(Saved data entries)
[Start of section]
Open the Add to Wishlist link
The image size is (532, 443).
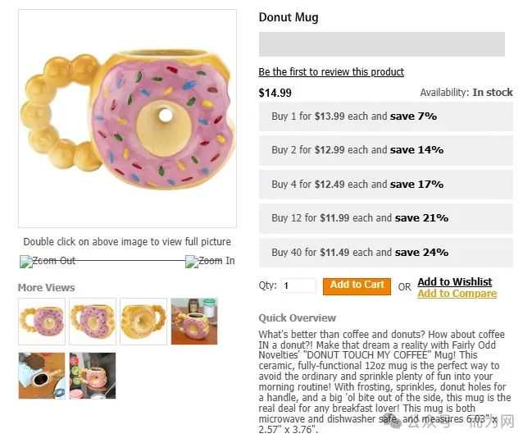click(455, 281)
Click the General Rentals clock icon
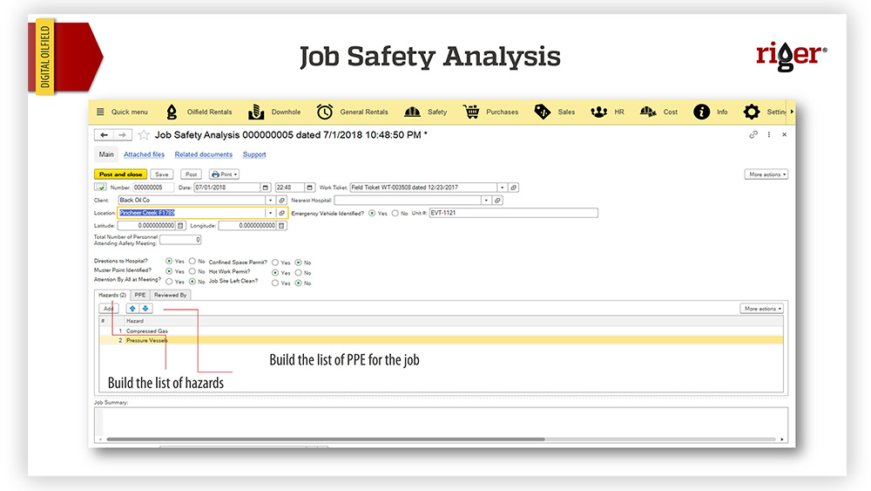 (x=324, y=112)
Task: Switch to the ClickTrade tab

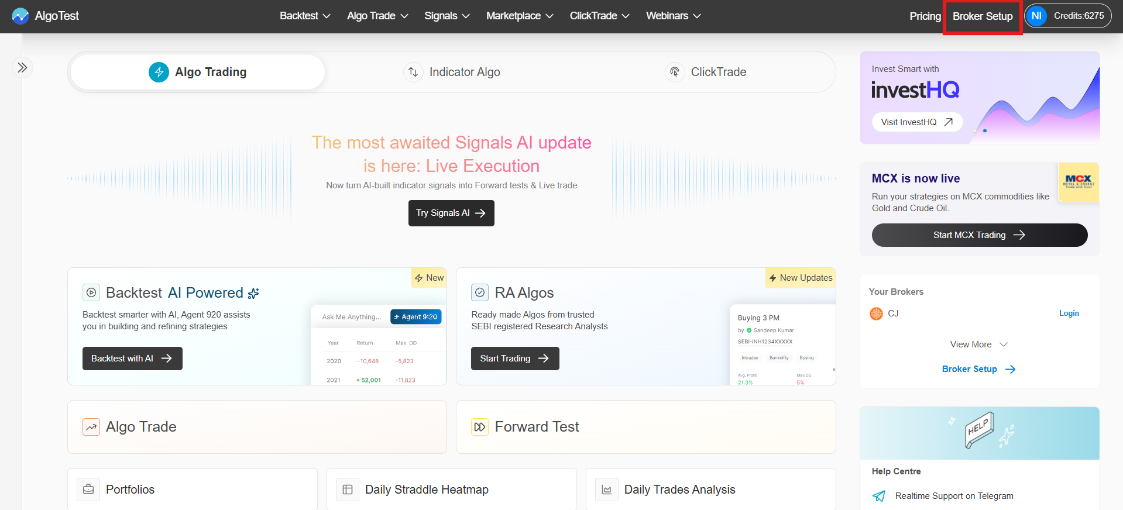Action: (706, 72)
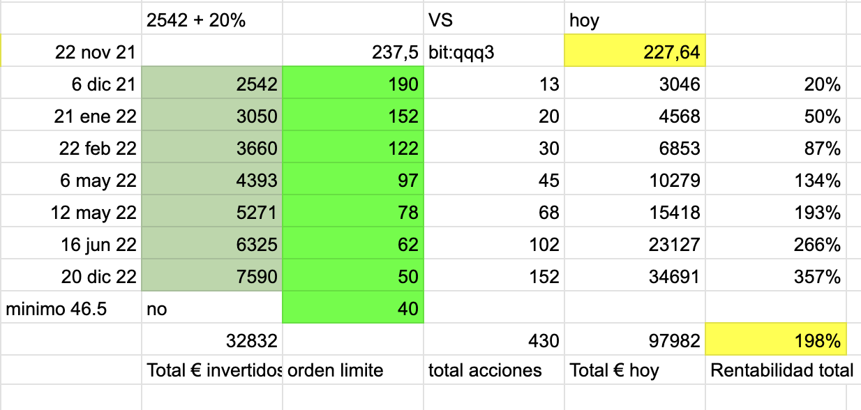Image resolution: width=861 pixels, height=410 pixels.
Task: Click the header cell '2542 + 20%'
Action: [212, 19]
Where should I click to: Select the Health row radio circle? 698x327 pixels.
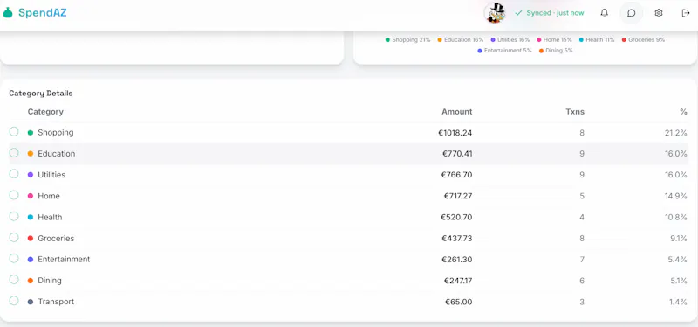[14, 216]
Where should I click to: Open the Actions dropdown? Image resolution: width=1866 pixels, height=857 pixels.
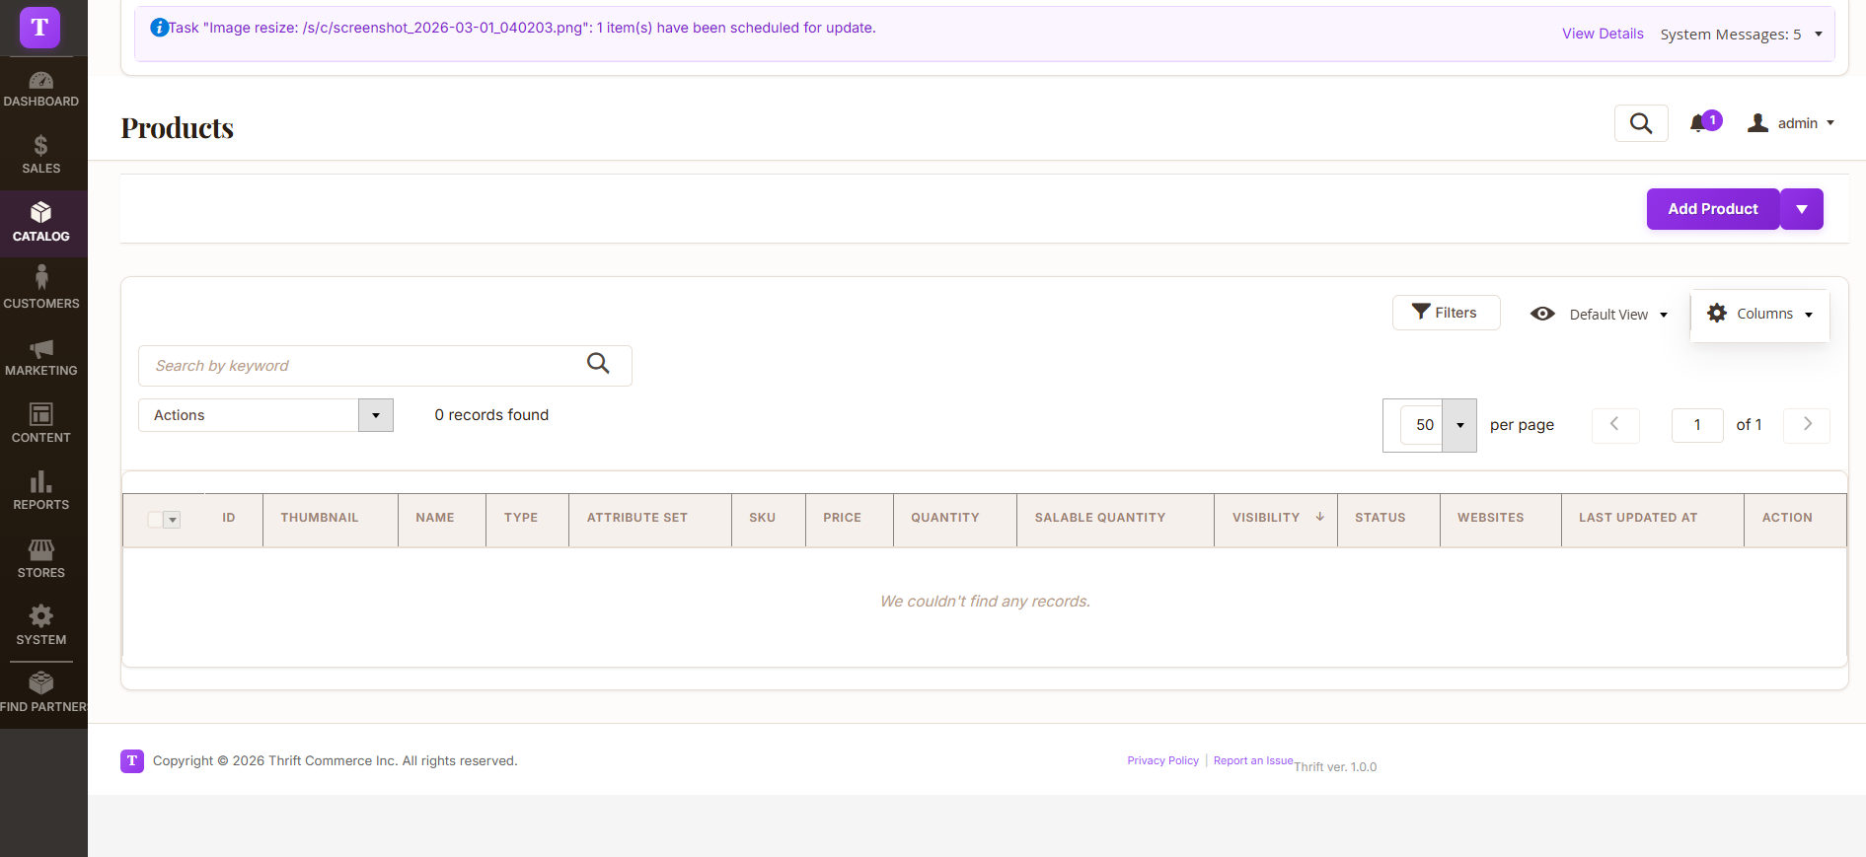tap(265, 415)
[End of section]
- **Work order**
Transcribe the entries word for word, without their pictures.

- **Answer below**
Open the Add to Wishlist link
The image size is (532, 443).
click(455, 281)
Click the General Rentals clock icon
 (x=324, y=112)
Task: Switch to the ClickTrade tab

Action: (706, 72)
Image resolution: width=861 pixels, height=410 pixels.
Task: Click the header cell '2542 + 20%'
Action: [212, 19]
Where should I click to: Select the Health row radio circle? 698x327 pixels.
[14, 216]
Where should I click to: Open the Actions dropdown? Image resolution: width=1866 pixels, height=857 pixels.
tap(265, 415)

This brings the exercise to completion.